Now chances are that what was said in the commercial is not what this flower company actually means. There is absolutely every possibility that the message they are trying to send is that they care, and that they’re not looking to mass produce things and ship some inferior product. The message is, quite likely and in all I-won’t-name-them fairness, that they are picking these flowers at exactly the right moment so that they are the very best they can be when sent my way for what will be the longest possible enjoyment.

And that may be what they meant.

But then again, that isn’t what they said.

I go shopping for plants and flowers all the time. And when we’re looking for, let’s say some mums in the fall, we don’t select the ones open and blooming and in full glory. We take the ones that are a few days to a week away from exploding in color. We want to enjoy the peak and have them around for quite some time. What we don’t want it for the best days to have ended before they even reached our car for the drive home.

Thirty years ago, different radio ad. I’m going to refer to pools… and I want to stress this advertisement was absolutely not about pools. It was something different. (Might have been sheds, boats, cars, or lawn mowers. Might have been something else. I’m using pools because it was definitely not pools. Here we go…

(Theme music playing, lyrics being sung) “Come on down to Pool World. We’ve got pools.

Now, if you call your place Pool World, I think most people would probably come to the conclusion you have pools for sale. But maybe not. I mean, you could offer all sorts of pool-related services and products.

Maybe you clean, maintain or service pools.
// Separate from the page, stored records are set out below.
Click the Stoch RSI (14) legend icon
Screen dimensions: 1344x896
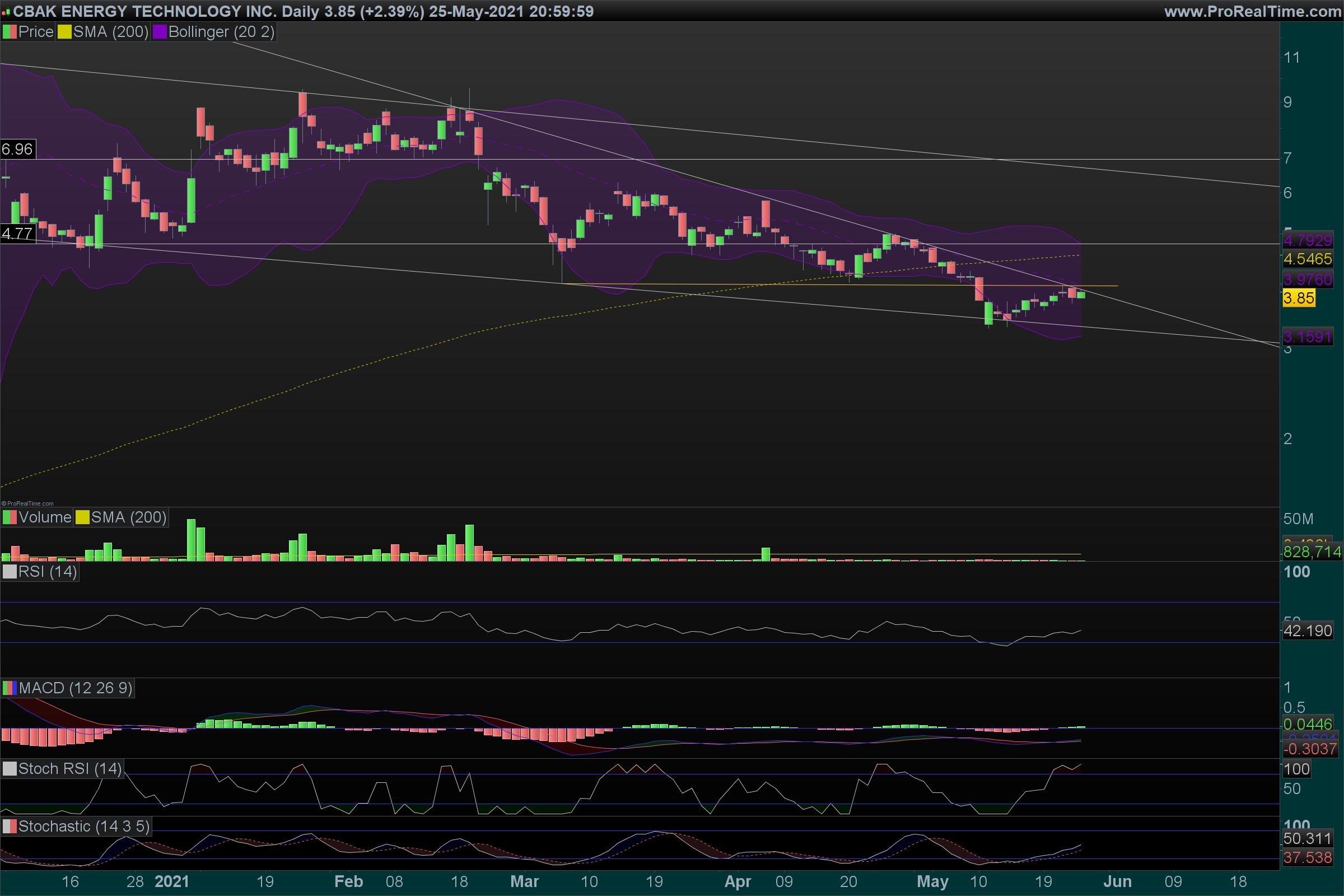pos(10,769)

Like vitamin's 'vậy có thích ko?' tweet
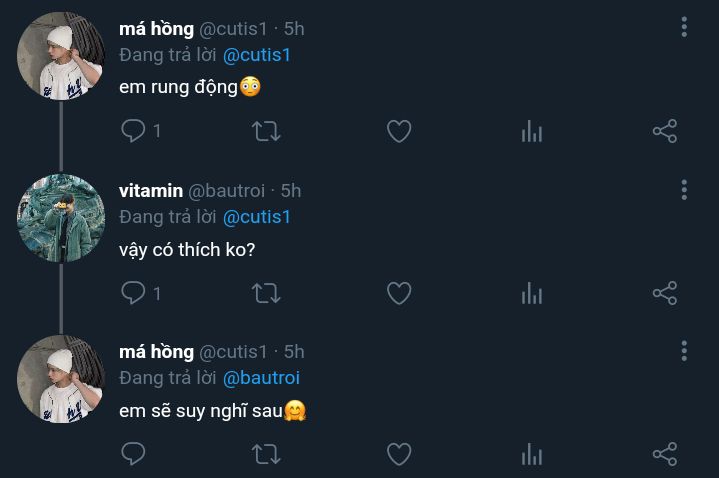(x=399, y=293)

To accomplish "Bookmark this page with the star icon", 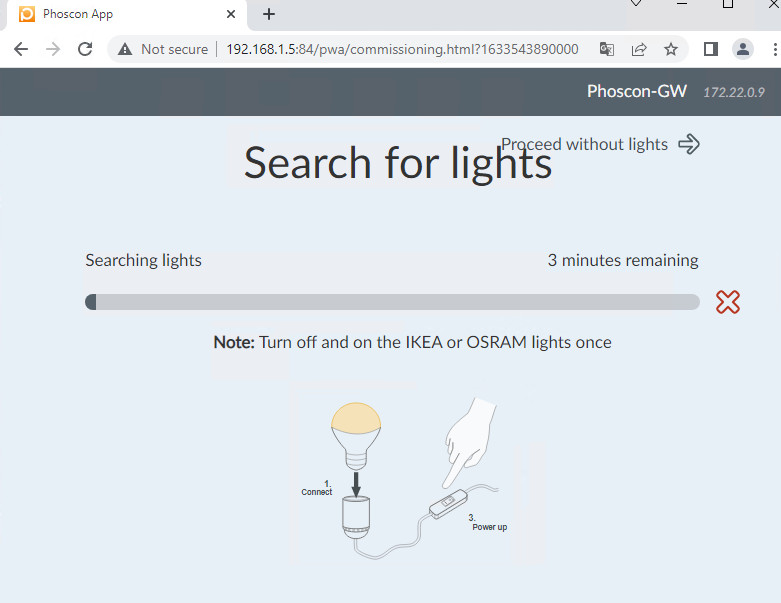I will (x=671, y=49).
Maybe you sell items for use in and around the pool. Deck chairs, floats, volleyball nets or slides.

Maybe you sell pools and service pools and offer inflatable swan rafts, and provide a bit of it all.

Point is, Pool World does not specifically mean pool sales and only pool sales. So someone picking up the phone could be calling for a number of reasons.

But there it was…

(Theme music playing, lyrics being sung) “Come on down to Pool World. We’ve got pools.

And it was a quick, clean stop. Right there. Period. End of sentence. End of lyrics. The advertisement offered a catchy jingle, those simple two sentences being sung, and then wrapped up with a phone number and address.

If we were talking about Tree World, you might be wondering about things. Is it a greenhouse? Do they do landscaping? Sell trees? Sell chainsaws?

I don’t know. I didn’t need a pool or pool supplies at the time. I wasn’t looking for landscaping products. And, right now, I’m not purchasing flowers. But even if I did appreciate the lost opportunity to offer more details, there was a store name and then the lyrics and my reaction was quick: “Well, you’re Pool World. Of course you have pools!” I will admit, I felt a bit insulted that they assumed I was kind of dumb.

And again, it wasn’t pools. It was more like Motorcycle World having a commercial that only offers a name and address and the statement that they have motorcycles.

In the end though, there are two sides that need to be considered… the message sent and the message received.

There’s a reason why we all roll our eyes when written communication doesn’t connect. No matter how often or even how well we use CAPS, italics and exclamation points, the reality is that jokes and sarcasm and the subtle unsaid intentions are not always read. And that’s true no matter how beautifully constructed such efforts might be.

So, the next time you’re watching television, listening to the radio, reading an e-mail, or in any way are working with material trying to deliver a lot of information in a limited space, at least give a bit of thought to the material that isn’t there. To thoughts that might be intended but remain unexpressed. It might not have been intentional, and what you heard may not fully capture what was meant, but there might even be a reason why Pool World needs to tell you that they have pools.